Ueber das neue Verfahren zur Stahlfabrication des
Hrn. Uchatius in
Wien.
Aus Armengaud's Génie industriel, Mai 1856, S.
247.
Ueber ein neues Verfahren zur Stahlfabrication.
Hr. Uchatius, welcher zu Paris von Hrn. Carl Lentz vertreten wird, ließ sich am 13. November 1855,
eine verbesserte Methode Stahl zu erzeugen, für Frankreich patentiren.
Seine Erfindung besteht darin, den Stahl unmittelbar aus Roheisen darzustellen,
welches zu diesem Zweck in sehr kleine Stücke zertheilt und hernach mit Substanzen
umgeben und gemengt wird, die Sauerstoff und Wasser enthalten, und welche, einem
sehr hohen Hitzegrad ausgesetzt, diesen Sauerstoff und dieses Wasser abgeben und
dadurch den Kohlenstoffgehalt des Roheisens auf ein gewisses Verhältniß vermindern,
auch diesem Roheisen die fremdartigen Substanzen vollständig entziehen.
Hauptbedingung ist bei diesem Verfahren, daß das Roheisen vorher in sehr kleine
Stücke zertheilt wird, was auf mechanischem Wege geschieht, indem man das
geschmolzene (aus dem Hohofen abgestochene) Roheisen in kaltes Wasser laufen läßt,
welches dabei umgerührt wird, so daß ganz kleine Körner entstehen, von denen 60 bis
2000 auf 1 Kilogr. gehen.
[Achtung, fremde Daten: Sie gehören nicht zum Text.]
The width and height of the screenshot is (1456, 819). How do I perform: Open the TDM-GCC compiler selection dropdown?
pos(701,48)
Je kleiner die Körner sind, desto besser wird der nach
dieser Methode erzeugte Stahl.
Nachdem das Roheisen in sehr kleine Stücke zertheilt ist, umgibt und mengt man es mit
20 Proc. Spatheisenstein (welcher ganz schwefelfrei ist) und 1 1/2 Proc.
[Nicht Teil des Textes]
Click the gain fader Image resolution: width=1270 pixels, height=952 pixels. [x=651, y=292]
Mangansuperoxyd (Braunstein), beide in gepulvertem Zustande. Das Ganze kommt in
einen Tiegel von gehöriger Größe und wird in einem Ofen, wie sie zur
Stahlfabrication gebräuchlich sind, mit der erforderlichen Sorgfalt geschmolzen.
Sobald der Spatheisenstein und der Braunstein eine etwas hohe Temperatur erreichen,
lassen sie unmittelbar einen Theil ihres Sauerstoffs, ihre Kohlensäure und ihr
Wasser fahren, welche dem Roheisen einen Theil seines Kohlenstoffs entziehen; wenn
der Spatheisenstein und der Braunstein dann in Fluß kommen, reinigen sie das
Roheisen von allen fremdartigen Substanzen, welche in die Schlacke gehen, während im
Tiegel ein homogener, zäher und elastischer Stahl zurückbleibt.
Nachdem der Stahl gut geschmolzen ist, gießt man ihn in geeignete Formen, und
schmiedet die erhaltenen Stäbe aus, damit deren Molecüle einander genähert werden, worauf
der Stahl in den Handel gebracht werden kann.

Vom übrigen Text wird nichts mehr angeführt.